Neural Style Transfer explores methods for artistic style transfer based on Convolutional Neural Networks. The core idea proposed by Gatys et al. became very popular, and with further research, Johnson et al. overcame a significant limitation to achieve style transfer in real-time.
This article uses the VGG16 model for manual implementation of Neural Style Transfer. Another implementation is based on an article by TensorFlow, which uses a pre-trained model for NST.
So, what is Assorted Neural Style Transfer? (Yes, I came up with that name myself 😅)
Well, as we know, NST combines the style of Style Image with the content of Content Image as follows:
We propose the Assorted NST, which combines the style of 3 Style Images with the content of Content Image. Below are a few examples:
We not only combine the three styles, but we can also control how much weight to give to which style. The above output was generated with weights [0.3, 0.3, 0.4]. The weights [0.1, 0.1, 0.8] (where style 3 has more weight) will give the following output:
So, how does the Assorted NST work??
It's pretty straightforward. Instead of giving the model a single style image as input, we take the weighted combination of all three style images and feed that to the model. Before taking the weighted combination, we resize the style images to have the exact dimensions.
In this way, the model can extract the style of the corresponding final image, which can be used for final image generation.

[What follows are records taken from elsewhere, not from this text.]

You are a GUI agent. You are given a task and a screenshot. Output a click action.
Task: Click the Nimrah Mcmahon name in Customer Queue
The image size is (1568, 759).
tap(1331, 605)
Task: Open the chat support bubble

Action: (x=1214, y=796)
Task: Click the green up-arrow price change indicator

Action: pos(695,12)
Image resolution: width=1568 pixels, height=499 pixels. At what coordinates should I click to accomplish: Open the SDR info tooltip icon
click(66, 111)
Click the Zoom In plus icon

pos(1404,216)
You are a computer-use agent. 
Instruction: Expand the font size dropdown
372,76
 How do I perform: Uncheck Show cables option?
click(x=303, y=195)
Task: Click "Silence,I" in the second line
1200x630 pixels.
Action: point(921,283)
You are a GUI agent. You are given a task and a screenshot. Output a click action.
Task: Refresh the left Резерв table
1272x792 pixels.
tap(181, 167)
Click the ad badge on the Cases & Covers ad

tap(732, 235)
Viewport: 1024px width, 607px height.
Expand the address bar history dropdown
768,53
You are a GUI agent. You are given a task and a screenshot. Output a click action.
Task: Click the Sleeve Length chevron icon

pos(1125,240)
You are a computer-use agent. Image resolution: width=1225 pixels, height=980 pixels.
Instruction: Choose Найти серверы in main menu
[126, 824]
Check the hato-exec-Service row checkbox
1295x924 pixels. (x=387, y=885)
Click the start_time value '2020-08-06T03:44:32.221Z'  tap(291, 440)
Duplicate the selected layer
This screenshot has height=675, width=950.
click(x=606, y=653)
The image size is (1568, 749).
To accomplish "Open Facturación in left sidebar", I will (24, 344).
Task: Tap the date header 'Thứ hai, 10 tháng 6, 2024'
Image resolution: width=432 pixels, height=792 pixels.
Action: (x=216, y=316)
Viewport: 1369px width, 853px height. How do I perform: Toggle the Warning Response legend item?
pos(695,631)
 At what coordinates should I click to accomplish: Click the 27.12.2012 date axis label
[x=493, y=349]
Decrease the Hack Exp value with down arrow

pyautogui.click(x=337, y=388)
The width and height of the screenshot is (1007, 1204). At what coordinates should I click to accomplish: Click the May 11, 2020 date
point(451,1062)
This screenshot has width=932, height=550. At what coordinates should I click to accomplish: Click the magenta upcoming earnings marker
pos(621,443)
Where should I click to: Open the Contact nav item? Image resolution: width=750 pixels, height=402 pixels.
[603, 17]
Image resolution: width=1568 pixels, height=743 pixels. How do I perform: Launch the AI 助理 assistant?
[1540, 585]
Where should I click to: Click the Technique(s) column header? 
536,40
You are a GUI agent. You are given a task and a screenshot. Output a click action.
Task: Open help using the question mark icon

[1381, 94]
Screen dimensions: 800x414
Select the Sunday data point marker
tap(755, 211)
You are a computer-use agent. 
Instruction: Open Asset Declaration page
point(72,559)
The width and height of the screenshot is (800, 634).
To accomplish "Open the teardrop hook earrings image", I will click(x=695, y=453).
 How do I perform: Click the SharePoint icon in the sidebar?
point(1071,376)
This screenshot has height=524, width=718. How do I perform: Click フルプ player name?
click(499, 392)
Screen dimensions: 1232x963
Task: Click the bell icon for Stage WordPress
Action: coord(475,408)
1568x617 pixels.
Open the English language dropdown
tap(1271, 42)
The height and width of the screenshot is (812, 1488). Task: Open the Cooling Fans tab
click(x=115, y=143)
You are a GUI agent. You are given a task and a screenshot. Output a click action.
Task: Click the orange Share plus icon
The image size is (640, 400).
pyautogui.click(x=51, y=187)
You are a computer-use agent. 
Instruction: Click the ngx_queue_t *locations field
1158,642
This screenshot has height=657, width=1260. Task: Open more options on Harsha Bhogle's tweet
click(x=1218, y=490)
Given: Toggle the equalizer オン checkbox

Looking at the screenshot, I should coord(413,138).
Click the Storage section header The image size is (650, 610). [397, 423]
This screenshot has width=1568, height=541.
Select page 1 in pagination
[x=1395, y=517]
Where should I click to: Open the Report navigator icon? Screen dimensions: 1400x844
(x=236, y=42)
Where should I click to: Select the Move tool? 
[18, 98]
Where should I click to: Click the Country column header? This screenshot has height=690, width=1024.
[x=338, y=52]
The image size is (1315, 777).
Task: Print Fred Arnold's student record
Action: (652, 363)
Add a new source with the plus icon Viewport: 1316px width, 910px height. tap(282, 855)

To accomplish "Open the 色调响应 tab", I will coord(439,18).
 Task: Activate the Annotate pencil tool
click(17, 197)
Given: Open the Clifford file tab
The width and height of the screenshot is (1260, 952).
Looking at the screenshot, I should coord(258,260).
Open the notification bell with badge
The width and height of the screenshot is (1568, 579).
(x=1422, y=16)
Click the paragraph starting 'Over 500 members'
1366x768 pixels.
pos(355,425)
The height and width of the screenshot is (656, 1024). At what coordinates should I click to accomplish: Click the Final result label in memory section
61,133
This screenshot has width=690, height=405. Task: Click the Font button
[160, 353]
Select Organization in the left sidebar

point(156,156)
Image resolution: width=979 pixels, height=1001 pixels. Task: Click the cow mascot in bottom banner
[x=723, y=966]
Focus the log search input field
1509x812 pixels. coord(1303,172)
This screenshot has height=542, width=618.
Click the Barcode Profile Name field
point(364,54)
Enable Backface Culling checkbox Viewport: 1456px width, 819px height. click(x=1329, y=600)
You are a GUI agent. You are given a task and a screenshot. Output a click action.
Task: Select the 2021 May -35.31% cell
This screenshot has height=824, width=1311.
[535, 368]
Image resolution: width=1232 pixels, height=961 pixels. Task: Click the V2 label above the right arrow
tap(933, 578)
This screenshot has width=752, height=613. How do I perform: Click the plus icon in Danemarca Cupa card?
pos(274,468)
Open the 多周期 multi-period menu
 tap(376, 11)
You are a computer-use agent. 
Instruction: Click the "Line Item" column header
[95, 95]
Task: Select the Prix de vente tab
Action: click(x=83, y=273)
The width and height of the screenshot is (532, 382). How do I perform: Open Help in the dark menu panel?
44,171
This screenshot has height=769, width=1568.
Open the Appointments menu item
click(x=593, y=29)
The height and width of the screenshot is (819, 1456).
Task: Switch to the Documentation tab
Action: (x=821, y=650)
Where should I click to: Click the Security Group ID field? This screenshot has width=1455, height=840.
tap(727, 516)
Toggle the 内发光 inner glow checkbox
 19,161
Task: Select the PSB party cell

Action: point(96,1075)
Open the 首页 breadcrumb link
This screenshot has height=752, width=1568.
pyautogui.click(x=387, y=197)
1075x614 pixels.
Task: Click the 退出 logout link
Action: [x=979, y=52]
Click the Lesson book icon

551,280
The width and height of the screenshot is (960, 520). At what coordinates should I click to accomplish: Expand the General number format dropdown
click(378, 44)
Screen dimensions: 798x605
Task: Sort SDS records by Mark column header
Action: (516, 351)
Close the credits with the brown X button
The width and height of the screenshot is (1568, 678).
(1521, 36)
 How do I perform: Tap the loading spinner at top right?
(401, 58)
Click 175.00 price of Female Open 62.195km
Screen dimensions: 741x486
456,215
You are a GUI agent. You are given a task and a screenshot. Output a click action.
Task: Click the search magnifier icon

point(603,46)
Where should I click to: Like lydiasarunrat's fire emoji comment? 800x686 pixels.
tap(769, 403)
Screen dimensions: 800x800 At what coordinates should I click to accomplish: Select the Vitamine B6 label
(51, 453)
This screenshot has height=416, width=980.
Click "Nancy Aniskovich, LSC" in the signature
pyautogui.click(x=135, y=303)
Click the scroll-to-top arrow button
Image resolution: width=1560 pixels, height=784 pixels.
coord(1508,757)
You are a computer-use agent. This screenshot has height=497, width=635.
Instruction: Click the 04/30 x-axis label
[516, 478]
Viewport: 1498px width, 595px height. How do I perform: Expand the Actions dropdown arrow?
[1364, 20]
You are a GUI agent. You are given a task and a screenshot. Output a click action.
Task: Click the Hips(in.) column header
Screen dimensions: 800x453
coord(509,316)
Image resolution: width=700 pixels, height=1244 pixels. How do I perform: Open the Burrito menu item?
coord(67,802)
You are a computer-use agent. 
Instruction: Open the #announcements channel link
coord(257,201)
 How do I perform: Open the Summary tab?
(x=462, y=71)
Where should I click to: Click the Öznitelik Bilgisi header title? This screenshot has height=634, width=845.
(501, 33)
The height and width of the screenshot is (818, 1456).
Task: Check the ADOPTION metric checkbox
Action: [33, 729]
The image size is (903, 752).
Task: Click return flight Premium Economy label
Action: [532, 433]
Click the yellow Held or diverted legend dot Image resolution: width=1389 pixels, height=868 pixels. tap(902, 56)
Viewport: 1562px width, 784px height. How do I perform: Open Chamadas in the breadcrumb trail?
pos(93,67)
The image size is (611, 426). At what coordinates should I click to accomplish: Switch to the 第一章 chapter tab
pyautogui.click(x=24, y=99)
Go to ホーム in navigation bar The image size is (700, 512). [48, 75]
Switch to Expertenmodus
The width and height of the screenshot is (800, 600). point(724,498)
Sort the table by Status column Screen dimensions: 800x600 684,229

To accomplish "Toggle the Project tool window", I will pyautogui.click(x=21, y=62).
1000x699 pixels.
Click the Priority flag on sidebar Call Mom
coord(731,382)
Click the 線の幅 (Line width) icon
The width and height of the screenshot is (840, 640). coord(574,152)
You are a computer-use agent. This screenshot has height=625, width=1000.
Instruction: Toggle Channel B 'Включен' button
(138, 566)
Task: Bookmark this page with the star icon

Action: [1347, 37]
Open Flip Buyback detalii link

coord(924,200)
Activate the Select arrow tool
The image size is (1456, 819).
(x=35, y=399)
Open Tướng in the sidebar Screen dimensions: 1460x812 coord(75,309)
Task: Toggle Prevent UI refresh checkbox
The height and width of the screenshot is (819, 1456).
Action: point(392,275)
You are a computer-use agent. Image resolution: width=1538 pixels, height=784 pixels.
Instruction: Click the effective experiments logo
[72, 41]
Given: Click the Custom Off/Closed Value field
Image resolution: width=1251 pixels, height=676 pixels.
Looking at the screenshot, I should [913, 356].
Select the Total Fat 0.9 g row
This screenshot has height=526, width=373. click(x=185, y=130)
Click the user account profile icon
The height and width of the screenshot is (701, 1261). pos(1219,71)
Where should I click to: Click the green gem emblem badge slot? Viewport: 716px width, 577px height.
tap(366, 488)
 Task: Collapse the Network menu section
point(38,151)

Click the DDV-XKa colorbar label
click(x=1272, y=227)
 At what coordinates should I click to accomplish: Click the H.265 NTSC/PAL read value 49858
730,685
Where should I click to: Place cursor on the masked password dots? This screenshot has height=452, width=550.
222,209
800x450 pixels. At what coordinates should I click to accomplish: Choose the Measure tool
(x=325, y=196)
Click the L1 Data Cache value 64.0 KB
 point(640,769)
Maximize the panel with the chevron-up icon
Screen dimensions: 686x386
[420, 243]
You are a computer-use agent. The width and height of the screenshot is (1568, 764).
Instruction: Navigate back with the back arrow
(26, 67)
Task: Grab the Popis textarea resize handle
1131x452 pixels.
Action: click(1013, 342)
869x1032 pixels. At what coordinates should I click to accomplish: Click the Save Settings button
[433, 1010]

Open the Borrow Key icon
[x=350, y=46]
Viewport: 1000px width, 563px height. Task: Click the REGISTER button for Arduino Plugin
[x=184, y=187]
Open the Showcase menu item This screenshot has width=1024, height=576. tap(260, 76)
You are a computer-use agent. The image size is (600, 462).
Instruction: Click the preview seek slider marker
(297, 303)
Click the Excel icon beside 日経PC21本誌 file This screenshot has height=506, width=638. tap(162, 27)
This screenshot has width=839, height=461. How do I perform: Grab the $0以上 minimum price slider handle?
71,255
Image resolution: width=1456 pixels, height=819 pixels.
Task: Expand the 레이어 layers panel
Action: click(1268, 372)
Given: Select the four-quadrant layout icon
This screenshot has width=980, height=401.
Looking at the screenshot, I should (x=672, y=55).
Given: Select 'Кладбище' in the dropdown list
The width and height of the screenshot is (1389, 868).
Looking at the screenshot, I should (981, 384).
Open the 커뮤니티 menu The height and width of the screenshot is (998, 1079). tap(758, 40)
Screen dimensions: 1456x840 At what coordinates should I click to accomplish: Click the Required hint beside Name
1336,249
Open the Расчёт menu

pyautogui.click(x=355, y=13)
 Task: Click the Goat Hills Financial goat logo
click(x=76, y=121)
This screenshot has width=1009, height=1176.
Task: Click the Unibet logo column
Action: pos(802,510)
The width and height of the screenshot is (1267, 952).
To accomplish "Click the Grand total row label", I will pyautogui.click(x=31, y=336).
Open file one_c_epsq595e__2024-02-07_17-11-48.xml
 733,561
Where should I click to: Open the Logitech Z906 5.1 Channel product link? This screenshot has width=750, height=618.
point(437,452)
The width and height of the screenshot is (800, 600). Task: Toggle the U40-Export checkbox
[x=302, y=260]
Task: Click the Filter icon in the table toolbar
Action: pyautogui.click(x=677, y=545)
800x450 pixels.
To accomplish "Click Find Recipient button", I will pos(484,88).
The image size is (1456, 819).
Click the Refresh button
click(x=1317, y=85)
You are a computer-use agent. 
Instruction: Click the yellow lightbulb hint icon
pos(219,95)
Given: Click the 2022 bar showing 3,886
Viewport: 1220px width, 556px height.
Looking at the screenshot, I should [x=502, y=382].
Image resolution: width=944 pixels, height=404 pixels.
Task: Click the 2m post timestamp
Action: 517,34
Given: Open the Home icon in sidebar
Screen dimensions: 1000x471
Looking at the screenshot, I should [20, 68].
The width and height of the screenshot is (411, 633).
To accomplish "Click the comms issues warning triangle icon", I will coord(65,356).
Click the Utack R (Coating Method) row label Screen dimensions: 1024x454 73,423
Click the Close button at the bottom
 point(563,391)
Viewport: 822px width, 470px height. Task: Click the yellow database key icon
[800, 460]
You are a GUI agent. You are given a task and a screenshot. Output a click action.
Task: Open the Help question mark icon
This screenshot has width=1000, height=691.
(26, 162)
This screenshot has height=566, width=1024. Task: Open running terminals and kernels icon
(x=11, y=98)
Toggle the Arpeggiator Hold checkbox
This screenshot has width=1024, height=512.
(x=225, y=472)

The above Assorted NST example is based on the TF Hub's model, while below are some examples of manual Assorted NST implementation:
Few Limitations of this method:
- For each set of content and style images, we have to do fine variations in weight values for the output to be better. It is impossible to have a fixed set of weights that work on all images. If the weights are not proper, then the outcome might be invalid like below:
- The time taken for output image generation is almost 8 seconds per iteration in manual implementation. We need at least ten iterations to get valid output. This can further be reduced using an end-to-end CNN model explicitly built for NST as introduced in Johnson et al. (which is used in TFHub implementation).
Thanks for reading!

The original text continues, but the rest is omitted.